AWS S3: Delete Files Programmatically

Contents

Intro

There are times where you will need to delete all of the files in a sub-folder in S3 en mass programmatically. For example if you have a datalake in S3 and you are troubleshooting some Glue transformations on large datasets, you may need to delete hundreds or even thousands of files repeatedly in a specific location, or several locations while you troubleshoot your issues.

Or if I have an application that creates a folder for each customer, if the customer wants to delete items I need to be able to do that programmatically.

We can write a Lambda function to do just that.

The Function

On of the things that makes this a bit tricky is that we cannot simply tell the S3 SDK to delete a specific folder, we must specify every single file that we want to delete. Therefore we need to first list all the files in the location we want to delete them with the listObjects method.

Then we run into another wrinkle.

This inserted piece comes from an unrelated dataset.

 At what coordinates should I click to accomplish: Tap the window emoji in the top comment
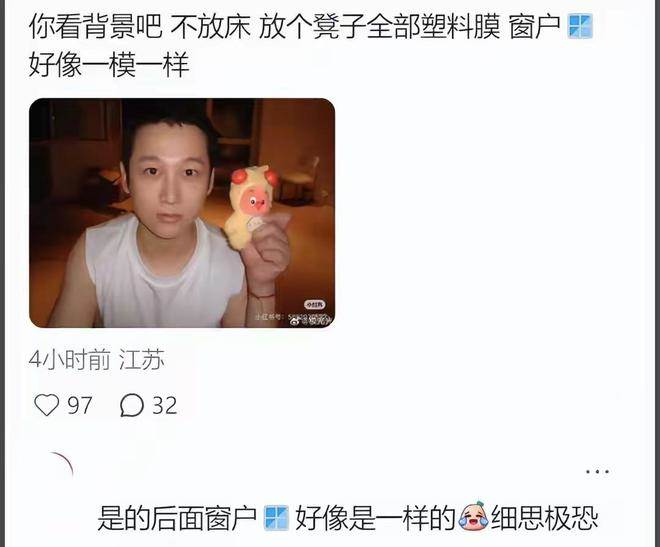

The listObjects method will only return a maximum of 1000 items.

Therefore we also need to check the response of the listObjects method to see if the list has been truncated, which indicates that there are more than 1000 files. We delete the 1000 files we got back, and then run the listObjects method again until the list is no longer truncated.

In addition to these considerations, we want to be able to feed our function an array of folders, as we want to be able to delete items in multiple locations at once without running the function again.

And lastly we want to be able to take into account event variables, such as profile_id so that we can run this function programmatically through an API.

If we take all that into consideration we get something like this:

// This function will delete all the objects listed in the directory_array for a given profile

// Load the AWS SDK for Node.js.
var AWS = require("aws-sdk");
// S3 Client
var s3 = new AWS.S3({ apiVersion: '2006-03-01' });

exports.handler = async (event) => {

    async function emptyS3Directory(bucket, dir) {
        const listParams = {
            Bucket: bucket,
            Prefix: dir
        };

        const listedObjects = await s3.listObjectsV2(listParams).promise();

        if (listedObjects.Contents.length === 0) return;

        const deleteParams = {
            Bucket: bucket,
            Delete: { Objects: [] }
        };

        listedObjects.Contents.forEach(({ Key }) => {
            deleteParams.Delete.Objects.push({ Key });
        });

        s3.deleteObjects(deleteParams, function(err, data) {
            if (err) console.log(err, err.stack); // an error occurred
            else console.log(data); // successful response
        });

        if (listedObjects.IsTruncated) await emptyS3Directory(bucket, dir);
    }

    let bucket = "BUCKET_NAME";
    let directory_array = [
        `folder/sub-folder/customer-data/profile_id=${event.profile_id}`,
        `folder/sub-folder/customer-files/profile_id=${event.profile_id}`,
        `folder/sub-folder/customer-pictures/profile_id=${event.profile_id}`,
        `folder/sub-folder/customer-videos/profile_id=${event.profile_id}`
    ];

    // loop over directories and delete all their objects
    for (let i = 0; i < directory_array.length; i++) {
        await emptyS3Directory(bucket, directory_array[i]);
    }

};

Final Considerations

You will want to increase the timeout on this Lambda function or else you will constantly timeout.

Lastly, make sure the IAM permissions of this function are very tight and double check that you are pointing it in the right direction, because this is a bit of a bazooka.

Maybe this is a good time to make sure you have point-in-time recovery and backups enabled on your S3 buckets?